Pre-commit hooks and code quality

To ensure code consistency, good practices and remove any code smells we use pre-commit hook along with several linters and other tools.

pre-commit is a tool which allows to quickly scan on commit/push code tracked by git in the repository, enforcing checks in minimum viable scope - only changed files.

Configuration is in .pre-commit-config.yaml, where you can find all tools installed in isolated environment and some of their configuration. Most of the tools have detailed configuration in pyproject.toml file and some might have dedicated file.

All linters run with autofix to reduce manual labor. Developer can review / modify automatic fixes as he needs to re-add and commit affected files.

Tip

pre-commit autoupdate can be used to update all linters to the most recent version.

pre-commit run --all-files runs for all tracked by git files. It usually runs on CI to ensure no files is overlooked.

pre-commit run pylint --all-files runs selected tools only - useful for fixing issues.

Warning

It is important to understand that pre-commit works in it’s own virtual environment - this might lead to different behavior of running the same linter with or without pre-commit due to side effects of some installed locally packages!

.pre-commit-config.yaml

Use scroll on the text inside the below panel. It contains overview of some tools with an example configuration - it is not exactly the same as in the template.

Tip

There are some other great tools, like ruff - it is fast, but it has not full feature parity with other linters it tries to replace. However, if your project allows it - please consider to use it instead of pylint, isort etc.

Docker image

To reduce CI stage time we use image created with docker/precommit/Dockerfile.

If project is created with GitLab pipelines then automatically it should build & use this image. If you are on different platform you need to configure it yourself.

mypy - additional information

mypy needs special care. Default settings only checks for project issues and works out of box with correctly typed projects. More strict options are not turned on by default as many data science libraries are not high quality and in practice it leads to frustration and minuscule gains in practice.

To discover or ignore what packages you use in a project that are untyped change mypy setting named ignore_missing_imports=[true|false]. Some packages do not have typing information - and this settings raises error for ones which require type package.

To set a package-specific options you can do it this way:

[[tool.mypy.overrides]]
module = "foo.*"
...

For libraries that require installation of type package you need to perform manual operation specific for each project - you need to modify .pre-commit-config.yaml file, here is an example:

-   id: mypy
        ...
        # Required to have proper type annotations for external packages.
        additional_dependencies: [
            "fastapi~=0.83.0",
            "numpy~=1.23.3",
        ]
        ...

It is highly recommended to do that, as it allows mypy to catch more errors. For code missing type information it always assumes Any type.

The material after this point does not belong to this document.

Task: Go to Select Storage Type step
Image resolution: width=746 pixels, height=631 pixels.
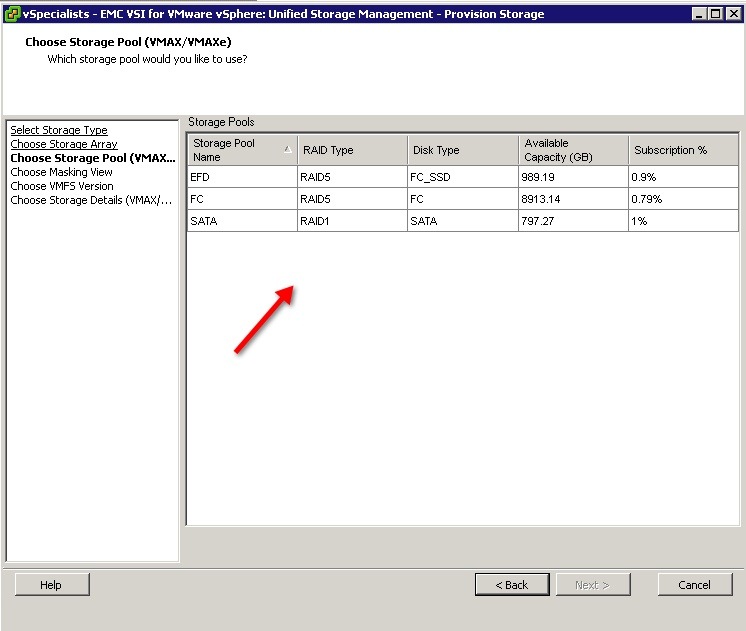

Sometimes a package do not have any type information nor additional package with it - in that case you can suppress mypy error by manually marking an exact library to be ignored as mentioned before.

Please refer to official mypy documentation for more information.

jupytext - additional information

Jupyter notebooks are hard to review - to make it easier it is possible to use jupytext to convert them to .py files (py:percent format) automatically on commit.

If you have not used it before, please read jupytext documentation.

Warning

Do not edit generated files - they will be overwritten by jupytext due to detected differences.

It is also important to ensure no other linting tool modifies them, as it might lead to endless loop of changes.